- EXERCISE INSTRUCTIONS
Could you print the entries below exactly, starting at the line that contains "Click line number 12 beside the foreach line" and stopping after the last one?
*** Opening DATA IN THIS EXERCISE ***
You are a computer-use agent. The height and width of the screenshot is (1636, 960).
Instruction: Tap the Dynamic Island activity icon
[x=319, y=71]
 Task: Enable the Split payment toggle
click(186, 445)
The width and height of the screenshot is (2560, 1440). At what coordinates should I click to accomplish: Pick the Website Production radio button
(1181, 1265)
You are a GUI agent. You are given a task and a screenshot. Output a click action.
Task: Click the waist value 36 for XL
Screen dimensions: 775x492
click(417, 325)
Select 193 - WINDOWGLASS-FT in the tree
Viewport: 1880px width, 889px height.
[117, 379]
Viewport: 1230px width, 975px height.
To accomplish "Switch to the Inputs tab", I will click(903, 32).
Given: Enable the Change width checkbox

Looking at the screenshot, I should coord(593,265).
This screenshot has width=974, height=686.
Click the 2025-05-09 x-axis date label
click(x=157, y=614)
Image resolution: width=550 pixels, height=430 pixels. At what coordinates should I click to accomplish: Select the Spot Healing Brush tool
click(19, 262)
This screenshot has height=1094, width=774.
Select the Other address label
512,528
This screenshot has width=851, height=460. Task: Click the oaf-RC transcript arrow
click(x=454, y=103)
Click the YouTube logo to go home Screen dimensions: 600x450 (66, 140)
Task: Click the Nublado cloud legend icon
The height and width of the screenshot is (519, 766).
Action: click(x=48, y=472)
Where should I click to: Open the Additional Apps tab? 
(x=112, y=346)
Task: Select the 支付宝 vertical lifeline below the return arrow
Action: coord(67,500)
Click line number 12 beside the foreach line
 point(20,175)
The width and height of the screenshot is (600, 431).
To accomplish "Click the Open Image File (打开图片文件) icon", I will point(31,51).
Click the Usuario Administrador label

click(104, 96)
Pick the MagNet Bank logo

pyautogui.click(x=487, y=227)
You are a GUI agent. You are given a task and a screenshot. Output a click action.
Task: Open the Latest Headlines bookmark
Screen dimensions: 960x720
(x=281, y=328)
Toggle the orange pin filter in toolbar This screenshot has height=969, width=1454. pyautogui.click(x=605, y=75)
*** Closing DATA IN THIS EXERCISE ***
- EXERCISE OUTPUT
Click line number 12 beside the foreach line
 point(20,175)
The width and height of the screenshot is (600, 431).
To accomplish "Click the Open Image File (打开图片文件) icon", I will point(31,51).
Click the Usuario Administrador label

click(104, 96)
Pick the MagNet Bank logo

pyautogui.click(x=487, y=227)
You are a GUI agent. You are given a task and a screenshot. Output a click action.
Task: Open the Latest Headlines bookmark
Screen dimensions: 960x720
(x=281, y=328)
Toggle the orange pin filter in toolbar This screenshot has height=969, width=1454. pyautogui.click(x=605, y=75)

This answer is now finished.